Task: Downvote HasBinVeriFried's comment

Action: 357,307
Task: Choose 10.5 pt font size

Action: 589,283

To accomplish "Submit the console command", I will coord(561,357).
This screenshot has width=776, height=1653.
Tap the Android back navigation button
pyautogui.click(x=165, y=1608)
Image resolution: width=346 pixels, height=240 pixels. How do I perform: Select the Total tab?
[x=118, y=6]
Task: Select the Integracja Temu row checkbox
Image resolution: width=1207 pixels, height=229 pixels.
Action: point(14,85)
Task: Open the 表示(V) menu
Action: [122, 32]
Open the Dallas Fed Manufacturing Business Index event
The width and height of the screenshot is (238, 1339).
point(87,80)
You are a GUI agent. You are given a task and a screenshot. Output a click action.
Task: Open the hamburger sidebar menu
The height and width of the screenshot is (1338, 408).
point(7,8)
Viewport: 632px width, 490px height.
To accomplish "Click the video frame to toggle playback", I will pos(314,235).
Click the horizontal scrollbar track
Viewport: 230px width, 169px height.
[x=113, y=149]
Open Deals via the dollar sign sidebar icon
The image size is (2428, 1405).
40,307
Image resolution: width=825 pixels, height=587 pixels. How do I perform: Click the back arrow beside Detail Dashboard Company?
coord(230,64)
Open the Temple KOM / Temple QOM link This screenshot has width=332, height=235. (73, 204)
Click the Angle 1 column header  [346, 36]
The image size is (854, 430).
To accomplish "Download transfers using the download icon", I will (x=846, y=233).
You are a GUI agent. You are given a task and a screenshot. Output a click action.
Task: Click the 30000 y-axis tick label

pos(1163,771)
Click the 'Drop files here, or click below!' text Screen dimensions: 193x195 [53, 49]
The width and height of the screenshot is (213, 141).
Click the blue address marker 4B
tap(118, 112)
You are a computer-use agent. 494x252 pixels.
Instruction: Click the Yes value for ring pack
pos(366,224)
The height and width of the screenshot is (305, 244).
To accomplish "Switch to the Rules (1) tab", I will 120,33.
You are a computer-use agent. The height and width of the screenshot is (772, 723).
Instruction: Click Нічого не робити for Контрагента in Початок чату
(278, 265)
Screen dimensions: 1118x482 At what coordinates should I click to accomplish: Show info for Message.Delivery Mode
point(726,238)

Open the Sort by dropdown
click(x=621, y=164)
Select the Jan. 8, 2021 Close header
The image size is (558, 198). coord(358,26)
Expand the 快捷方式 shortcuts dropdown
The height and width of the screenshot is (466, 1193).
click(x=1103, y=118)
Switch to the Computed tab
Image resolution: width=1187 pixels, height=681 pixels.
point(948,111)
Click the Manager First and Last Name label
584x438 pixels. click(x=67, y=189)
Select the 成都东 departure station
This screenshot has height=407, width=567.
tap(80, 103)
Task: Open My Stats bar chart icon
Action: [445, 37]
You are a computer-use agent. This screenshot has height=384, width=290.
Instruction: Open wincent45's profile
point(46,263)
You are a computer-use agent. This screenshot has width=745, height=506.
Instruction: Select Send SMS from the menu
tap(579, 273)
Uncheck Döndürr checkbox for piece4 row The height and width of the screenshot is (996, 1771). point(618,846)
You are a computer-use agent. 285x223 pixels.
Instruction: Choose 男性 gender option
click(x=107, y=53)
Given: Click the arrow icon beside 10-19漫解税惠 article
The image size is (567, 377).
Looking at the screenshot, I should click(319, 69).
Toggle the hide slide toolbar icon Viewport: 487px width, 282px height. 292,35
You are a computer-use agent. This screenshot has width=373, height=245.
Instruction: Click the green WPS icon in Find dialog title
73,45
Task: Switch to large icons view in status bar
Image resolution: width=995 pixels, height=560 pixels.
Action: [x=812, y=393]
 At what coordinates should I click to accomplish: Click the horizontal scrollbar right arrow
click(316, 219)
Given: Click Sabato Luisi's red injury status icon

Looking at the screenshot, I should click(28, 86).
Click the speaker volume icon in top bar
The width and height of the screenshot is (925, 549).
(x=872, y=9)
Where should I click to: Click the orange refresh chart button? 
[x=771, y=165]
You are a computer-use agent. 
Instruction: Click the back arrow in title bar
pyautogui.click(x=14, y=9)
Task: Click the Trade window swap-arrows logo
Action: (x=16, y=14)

The exercise:
Rewrite the rows above as a numbered list, from the line with "Uncheck Döndürr checkbox" up to and including the line with "Looking at the screenshot, I should click(319, 69).", leaving out any blank lines.

Task response:
1. Uncheck Döndürr checkbox for piece4 row The height and width of the screenshot is (996, 1771). point(618,846)
2. You are a computer-use agent. 285x223 pixels.
3. Instruction: Choose 男性 gender option
4. click(x=107, y=53)
5. Given: Click the arrow icon beside 10-19漫解税惠 article
6. The image size is (567, 377).
7. Looking at the screenshot, I should click(319, 69).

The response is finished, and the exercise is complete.